**Brief**
Print each of the items below line for line, without changing anything in them, and leave the pictures out of your output.
* Begin *
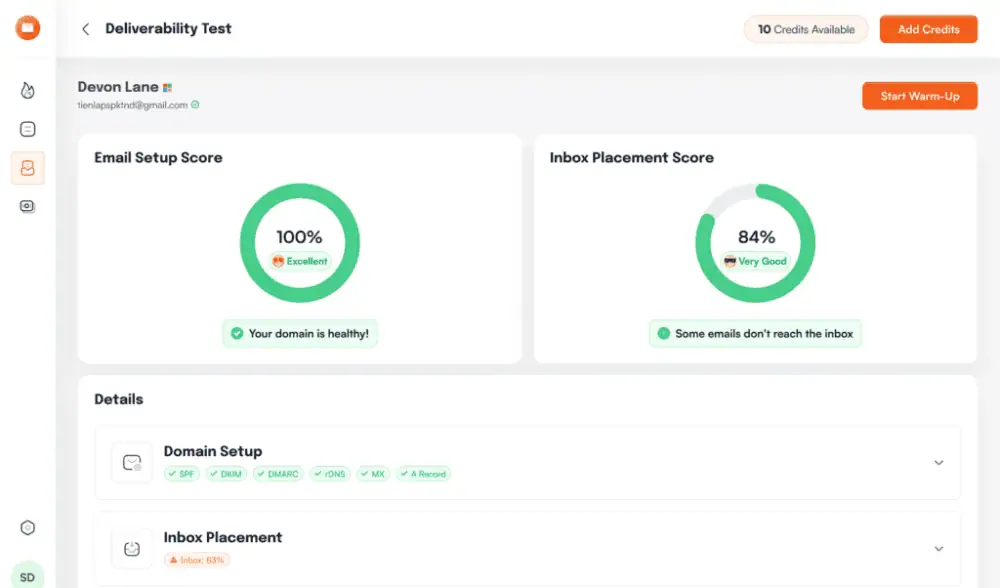Go back using the left arrow
The width and height of the screenshot is (1000, 588).
coord(86,29)
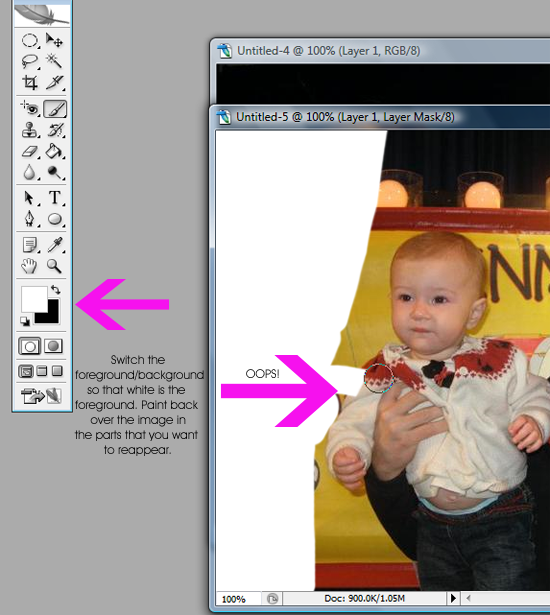The width and height of the screenshot is (550, 615).
Task: Select the Horizontal Type tool
Action: click(x=55, y=198)
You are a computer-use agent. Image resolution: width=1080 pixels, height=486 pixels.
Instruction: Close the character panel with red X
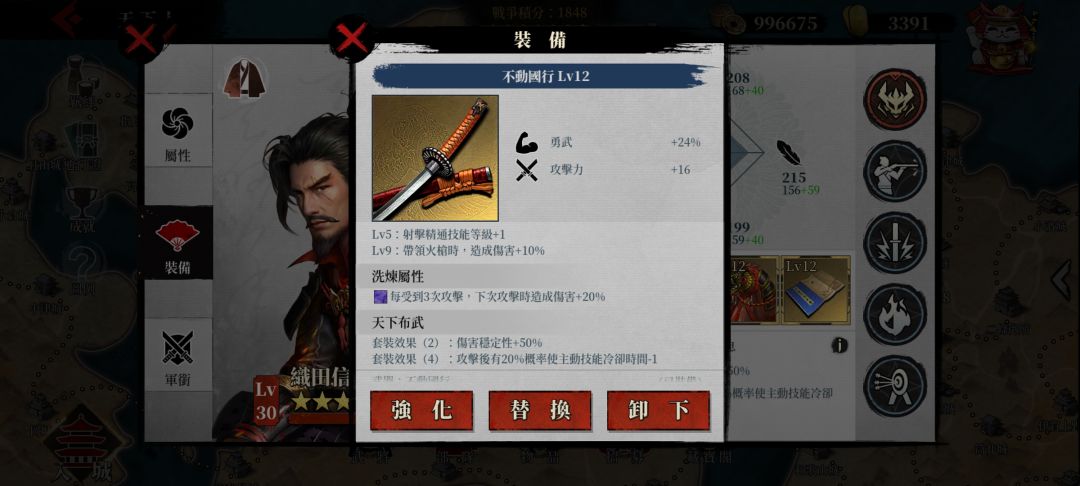click(x=141, y=40)
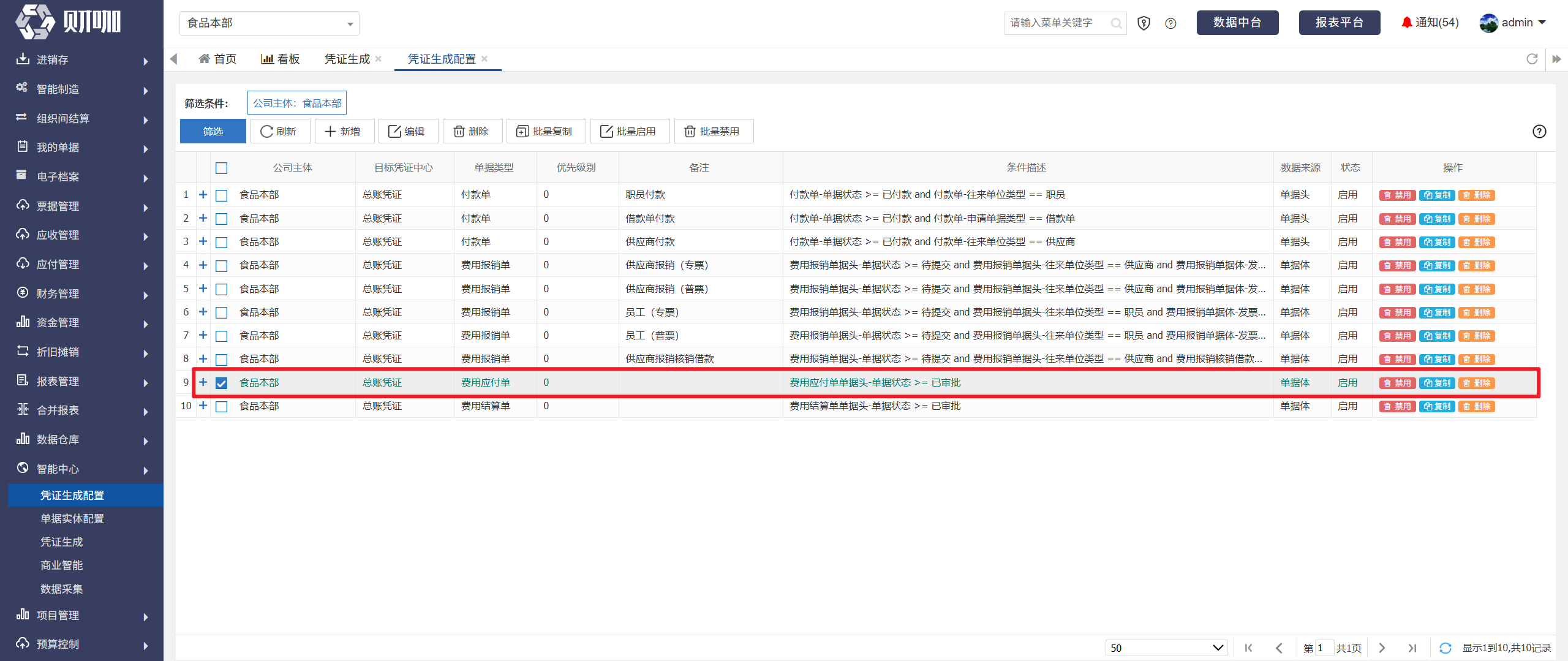Switch to the 凭证生成 tab
The width and height of the screenshot is (1568, 661).
click(347, 59)
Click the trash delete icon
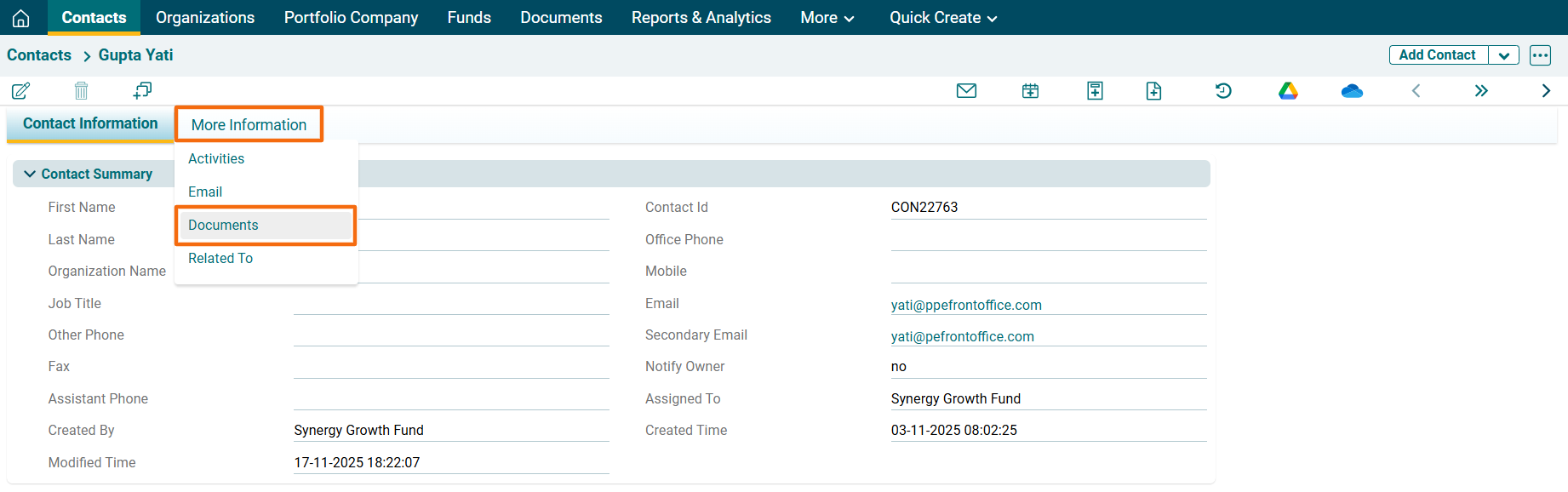The image size is (1568, 492). point(81,90)
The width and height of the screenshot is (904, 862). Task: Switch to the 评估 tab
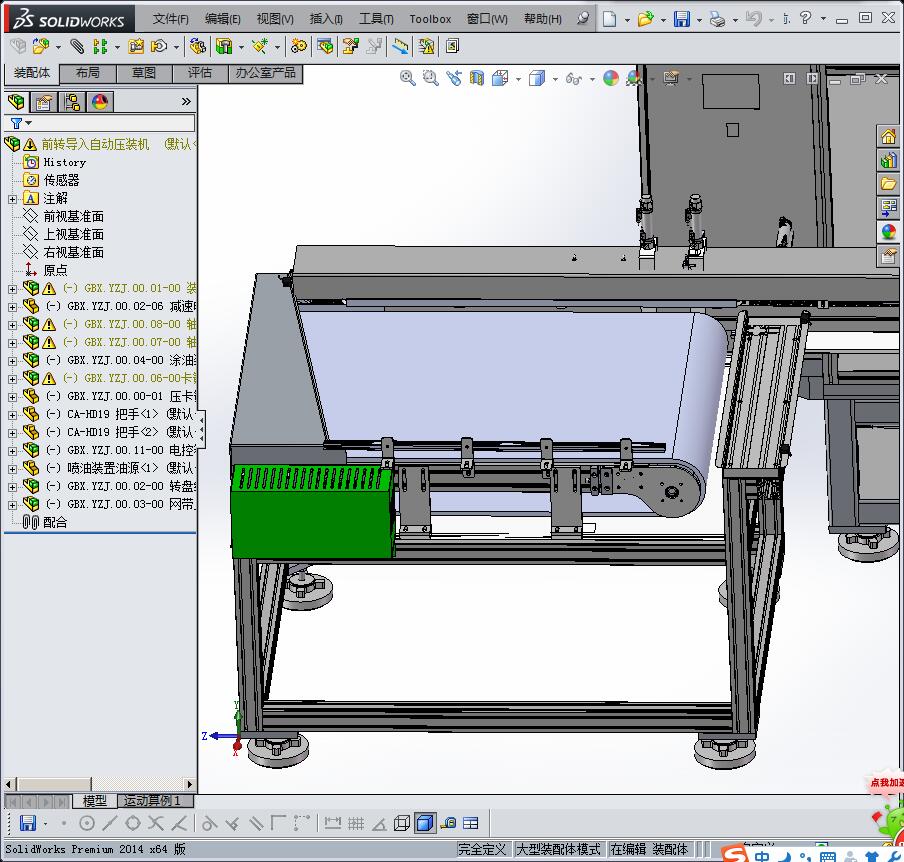point(199,73)
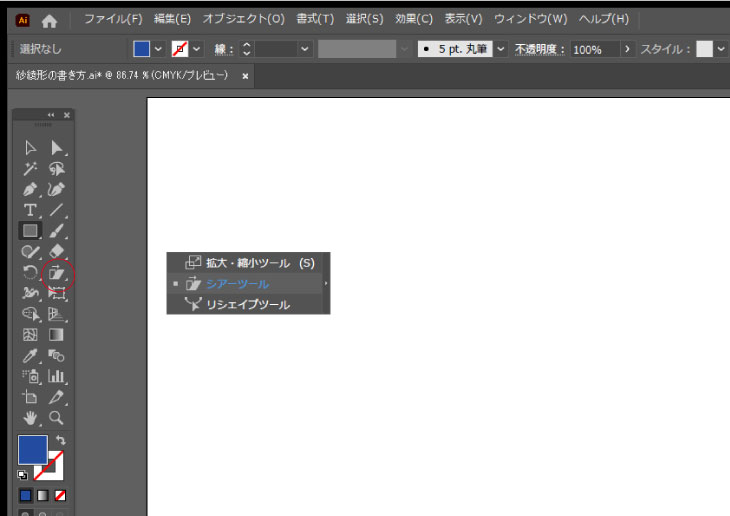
* End *
**Written answer**
Go back using the left arrow
The width and height of the screenshot is (1000, 588).
coord(86,29)
The width and height of the screenshot is (550, 615).
Task: Select the Horizontal Type tool
Action: click(x=55, y=198)
You are a computer-use agent. Image resolution: width=1080 pixels, height=486 pixels.
Instruction: Close the character panel with red X
click(x=141, y=40)
Switch to the 凭证生成 tab
The width and height of the screenshot is (1568, 661).
click(347, 59)
Click the trash delete icon
The image size is (1568, 492). point(81,90)
The width and height of the screenshot is (904, 862). Task: Switch to the 评估 tab
point(199,73)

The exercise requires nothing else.